Pyramids deserted as foreign tourists heed travel warnings


As Egypt’s troubles continue tourist attractions usually awash with holidaymakers stood quiet and abandoned on Sunday.

The area around Giza’s ancient pyramids and sphinx lay eerily silent as cautious tourists decide to look elsewhere due Egypt’s recent upheaval.

With over 800 people killed in less than a week of confrontations between supporters of the ousted president Mohammed Morsi and security forces, the United States, Germany and other nations have issued travel guidelines advising people not to travel to Egypt.

The troubles have made recent weeks hard for the shopkeepers, local travel agents and activity guides in an area that is usually one of Egypt’s top visitor attractions.

One business that has suffered since the troubles flared up is Mohamed Said’s horse and cart ride service.

“In terms of tourists, or work or business, there is no tourism or business for us here. There is nothing for us,” he said.

Cart driver Abdallah Walid said there won’t even be enough money to feed the horses soon.

In the UK tourists have been told to avoid much of the country, but that the popular holiday resorts along the Red Sea coast are still safe to travel to.

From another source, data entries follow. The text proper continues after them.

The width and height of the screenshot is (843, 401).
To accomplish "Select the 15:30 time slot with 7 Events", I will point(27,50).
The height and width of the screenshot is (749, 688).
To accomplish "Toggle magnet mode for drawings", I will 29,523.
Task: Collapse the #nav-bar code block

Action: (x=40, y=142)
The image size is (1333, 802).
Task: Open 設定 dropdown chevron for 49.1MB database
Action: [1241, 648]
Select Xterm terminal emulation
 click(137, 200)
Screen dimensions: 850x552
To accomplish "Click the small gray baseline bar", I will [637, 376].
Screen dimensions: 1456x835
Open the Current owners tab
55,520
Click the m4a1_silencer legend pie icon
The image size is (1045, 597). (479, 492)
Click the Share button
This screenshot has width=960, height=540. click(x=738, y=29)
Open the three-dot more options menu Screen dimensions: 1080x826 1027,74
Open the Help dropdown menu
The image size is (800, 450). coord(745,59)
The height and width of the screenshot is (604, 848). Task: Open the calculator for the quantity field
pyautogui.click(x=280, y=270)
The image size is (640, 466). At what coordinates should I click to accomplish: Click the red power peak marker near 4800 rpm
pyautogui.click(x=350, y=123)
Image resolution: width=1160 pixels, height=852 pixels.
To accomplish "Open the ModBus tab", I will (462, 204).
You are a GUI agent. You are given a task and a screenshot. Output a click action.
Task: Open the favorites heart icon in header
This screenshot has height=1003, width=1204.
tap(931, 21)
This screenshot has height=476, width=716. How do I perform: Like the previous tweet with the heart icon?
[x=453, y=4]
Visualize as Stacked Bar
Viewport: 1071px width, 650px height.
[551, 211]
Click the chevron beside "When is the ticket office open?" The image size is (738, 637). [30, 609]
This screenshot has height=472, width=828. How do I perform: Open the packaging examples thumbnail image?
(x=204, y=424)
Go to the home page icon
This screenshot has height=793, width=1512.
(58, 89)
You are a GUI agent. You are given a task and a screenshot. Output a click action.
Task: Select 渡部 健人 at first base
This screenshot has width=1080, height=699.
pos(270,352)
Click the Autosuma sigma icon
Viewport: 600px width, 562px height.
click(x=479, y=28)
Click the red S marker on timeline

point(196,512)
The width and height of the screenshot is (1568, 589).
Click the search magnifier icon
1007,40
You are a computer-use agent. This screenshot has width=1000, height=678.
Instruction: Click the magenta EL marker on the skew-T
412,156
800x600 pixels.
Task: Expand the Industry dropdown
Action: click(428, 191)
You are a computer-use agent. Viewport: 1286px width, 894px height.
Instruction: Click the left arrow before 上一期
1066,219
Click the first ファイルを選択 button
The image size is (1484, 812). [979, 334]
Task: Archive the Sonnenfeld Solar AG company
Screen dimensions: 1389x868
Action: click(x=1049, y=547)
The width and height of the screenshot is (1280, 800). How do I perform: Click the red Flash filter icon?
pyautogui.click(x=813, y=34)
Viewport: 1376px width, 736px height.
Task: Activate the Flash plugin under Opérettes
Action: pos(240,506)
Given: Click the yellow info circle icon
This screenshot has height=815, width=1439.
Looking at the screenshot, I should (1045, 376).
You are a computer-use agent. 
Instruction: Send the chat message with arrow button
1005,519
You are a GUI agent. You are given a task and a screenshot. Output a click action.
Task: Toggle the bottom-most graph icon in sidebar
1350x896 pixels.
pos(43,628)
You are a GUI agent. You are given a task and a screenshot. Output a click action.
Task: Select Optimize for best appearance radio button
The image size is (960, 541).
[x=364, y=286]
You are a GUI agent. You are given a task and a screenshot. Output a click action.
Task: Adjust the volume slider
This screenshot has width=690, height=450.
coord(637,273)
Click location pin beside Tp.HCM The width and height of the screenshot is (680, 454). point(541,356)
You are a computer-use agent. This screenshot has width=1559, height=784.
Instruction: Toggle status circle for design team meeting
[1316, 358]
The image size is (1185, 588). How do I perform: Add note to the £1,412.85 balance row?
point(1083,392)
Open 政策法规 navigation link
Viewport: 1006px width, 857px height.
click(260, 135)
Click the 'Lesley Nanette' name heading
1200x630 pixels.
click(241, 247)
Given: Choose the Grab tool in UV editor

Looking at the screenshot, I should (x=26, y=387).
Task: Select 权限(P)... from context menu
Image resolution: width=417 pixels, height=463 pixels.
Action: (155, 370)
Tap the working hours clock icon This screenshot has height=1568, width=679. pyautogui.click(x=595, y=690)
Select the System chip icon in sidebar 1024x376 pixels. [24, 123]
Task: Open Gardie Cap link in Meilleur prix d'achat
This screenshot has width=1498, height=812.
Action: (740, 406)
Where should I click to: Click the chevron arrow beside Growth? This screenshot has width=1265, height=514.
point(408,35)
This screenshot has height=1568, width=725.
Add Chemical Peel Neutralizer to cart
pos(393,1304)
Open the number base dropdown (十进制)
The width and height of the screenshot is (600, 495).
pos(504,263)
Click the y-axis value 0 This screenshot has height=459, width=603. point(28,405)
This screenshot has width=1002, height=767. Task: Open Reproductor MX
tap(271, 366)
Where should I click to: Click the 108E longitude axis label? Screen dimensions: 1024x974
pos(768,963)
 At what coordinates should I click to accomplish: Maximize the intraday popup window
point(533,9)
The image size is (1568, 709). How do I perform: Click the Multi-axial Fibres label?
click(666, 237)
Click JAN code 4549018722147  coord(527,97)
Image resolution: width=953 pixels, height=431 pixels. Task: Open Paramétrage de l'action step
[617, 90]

Travel expert Daniel Pearce said people should look to the tour operators to guide them on the safety of the area they’re travelling to.

“The advice to anyone having a look at a holiday the moment, if they have a holiday booked in those areas, is to seek the advice of their tour operator if they have any concerns,” he said.

Holidaymakers at Cardiff airport on Saturday said they had done their research and felt confident about safety.

“I have no fear, I’ve researched, checked on the internet, looked at the government website, which states clearly that Egypt, where we’re travelling to on the Red Sea resort, is safe, so we have no fear,” said one tourist about to depart Sharm el Sheik.

The violence in Egypt has sparked deep concerns worldwide.

In a joint statement on Sunday, the European Commission and the European Council said it was the responsibility of the army and the interim government to end the violence, warning against the use of force.